Known-groups validity
To confirm known-groups validity, mean ADCT total scores were compared across adjacent subgroups of patients based on PGAD responses (Excellent, Very good, Good, Fair, Poor) and categories of DLQI responses: no effect on patient life (score range: 0–1), a small effect (2–5), a moderate effect (6–10), a very large effect (11–20), an extremely large effect (21–30) [36] (Table 1). Patients in a worse PGAD or DLQI band subgroup were expected to display poorer AD control (i.e., higher mean ADCT total scores, indicating more severe symptoms/greater impact) than patients in a better PGAD or DLQI band subgroup. If the homogeneity of variance across the subgroups was rejected (p < 0.05) based on a Levene’s test of equality of variance, a Mann–Whitney U test was used to compare the mean ADCT total scores between the subgroups; otherwise, t-tests were applied. Cohen's d was calculated for the standardized differences in mean ADCT total scores between subgroups and was corrected for small sample sizes when the total sample size in the two groups was below 50 [37].

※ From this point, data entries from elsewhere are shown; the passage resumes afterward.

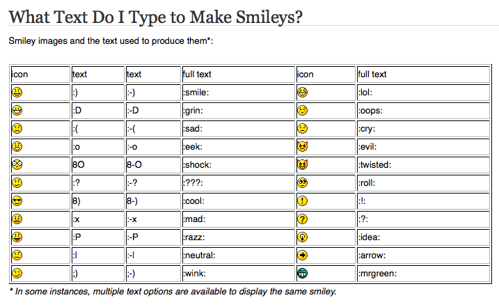Screen dimensions: 499x307
Task: Click the sunglasses cool smiley icon
Action: [17, 201]
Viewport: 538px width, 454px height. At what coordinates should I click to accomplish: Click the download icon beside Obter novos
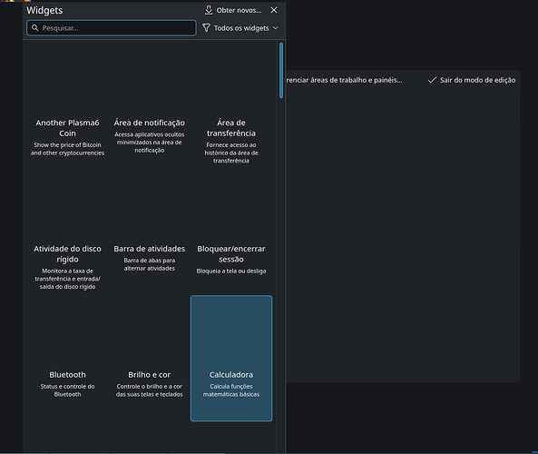209,10
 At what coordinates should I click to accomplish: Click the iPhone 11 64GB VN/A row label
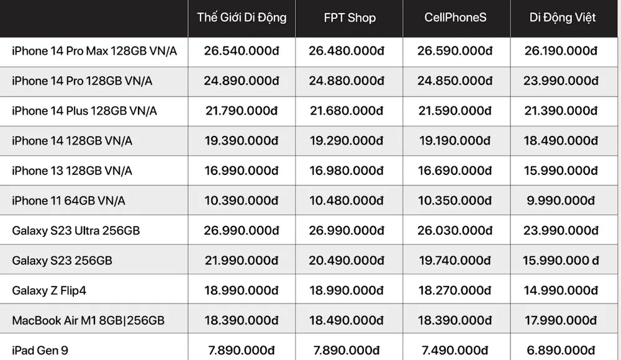69,200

Ability to detect change (responsiveness)
Responsiveness was evaluated using correlations between the change from baseline (to Months 1, 2, 3, and 6) in ADCT total score and the change from baseline in DLQI total score (Pearson product-moment). The same analysis was conducted using (Spearman’s rank-order correlation) (r ≥ 0.5) for DLQI bands and PGAD scores.[34]
Interpretation of change:
Anchor-based and distribution-based methods were used to establish a threshold characterizing meaningful within-person change in the ADCT total score.

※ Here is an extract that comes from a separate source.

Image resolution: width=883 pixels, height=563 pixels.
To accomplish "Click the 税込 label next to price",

Prior to applying the anchor-based method, the correlation coefficient between the change in the ADCT total score and the potential anchor measure was reviewed for the magnitude of association; in this study, a large effect (i.e., correlation at least 0.5) was required.[38] Once established as appropriate, univariate regression analyses accounting for repeated measures were conducted; changes in ADCT total scores from baseline was the dependent variable and changes in the anchor measure from baseline was the independent variable. The change in PGAD and change in DLQI were considered as potential anchor measures and the following anchors were selected a priori: a 1-level improvement in the PGAD; a 4-point improvement on the DLQI total score [39]; or a 1-level improvement in the DLQI band. Patients who were not likely to change were excluded: e.g., reporting PGAD = “excellent” or DLQI = “no effect” (i.e., total score of 0 or 1) at baseline. Additional analysis was conducted using the subset of patients whose AD was considered not controlled at baseline based on the ADCT total score (i.e., score >7; Table 1), as established in previous research [29].
For the distribution-based approach, the half standard deviation (SD) method of the baseline ADCT scores, one-third SD, one unit of standard error of measurement (SEM), and two unit of SEMs were examined. Final recommendations for thresholds characterizing meaningful within-person change and considered as a clinical important responder were made considering the anchor- and distribution-based results.